+++ Data in this exercise +++

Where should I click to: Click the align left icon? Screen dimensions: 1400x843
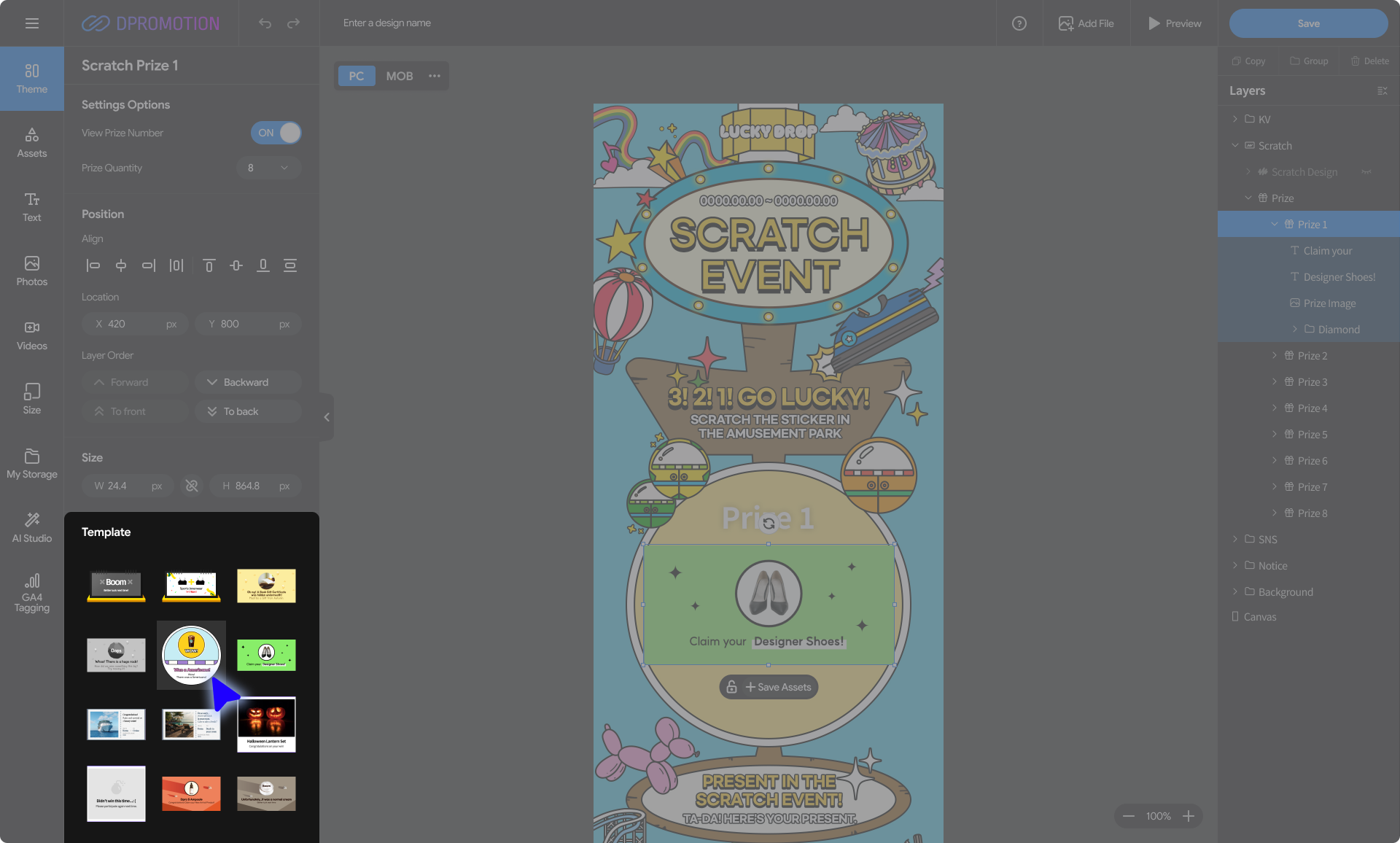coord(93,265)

+++
+++ Data in this exercise +++

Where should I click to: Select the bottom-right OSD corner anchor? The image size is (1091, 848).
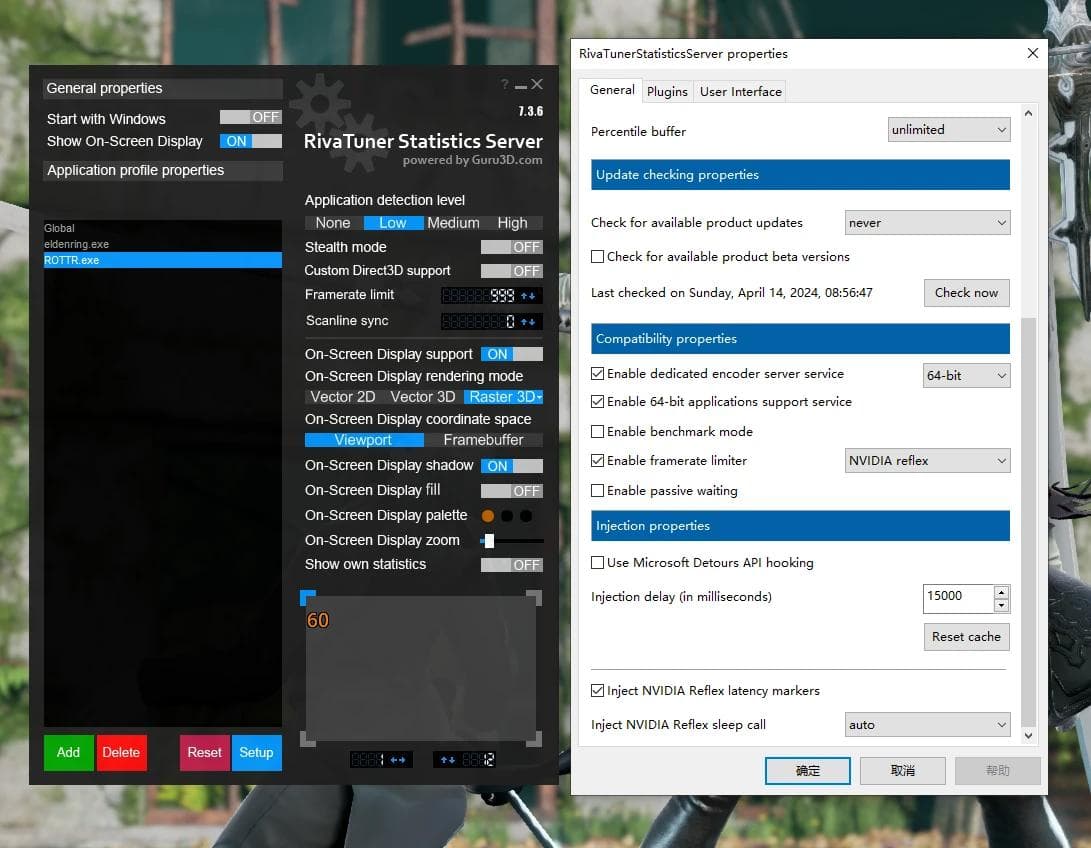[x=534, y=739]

+++
+++ Data in this exercise +++

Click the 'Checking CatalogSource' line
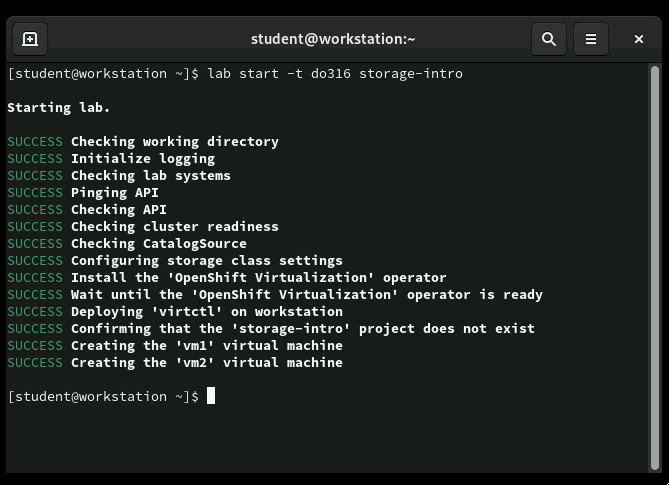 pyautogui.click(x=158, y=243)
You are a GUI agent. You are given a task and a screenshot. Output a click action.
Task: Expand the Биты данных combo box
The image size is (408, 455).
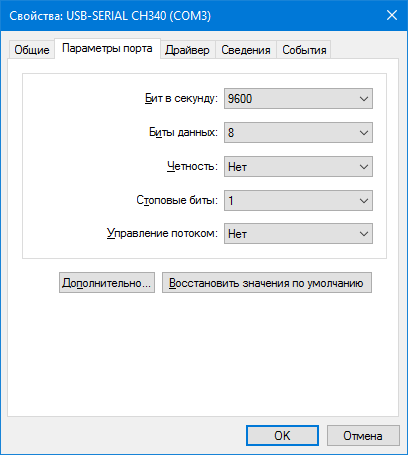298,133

+++

# Short problem:
Copy the lines above word for word, from the line with "Where should I click to: Click" up to and including the line with "coord(93,265)", and leave the pictures out.

# Full response:
Where should I click to: Click the align left icon? Screen dimensions: 1400x843
coord(93,265)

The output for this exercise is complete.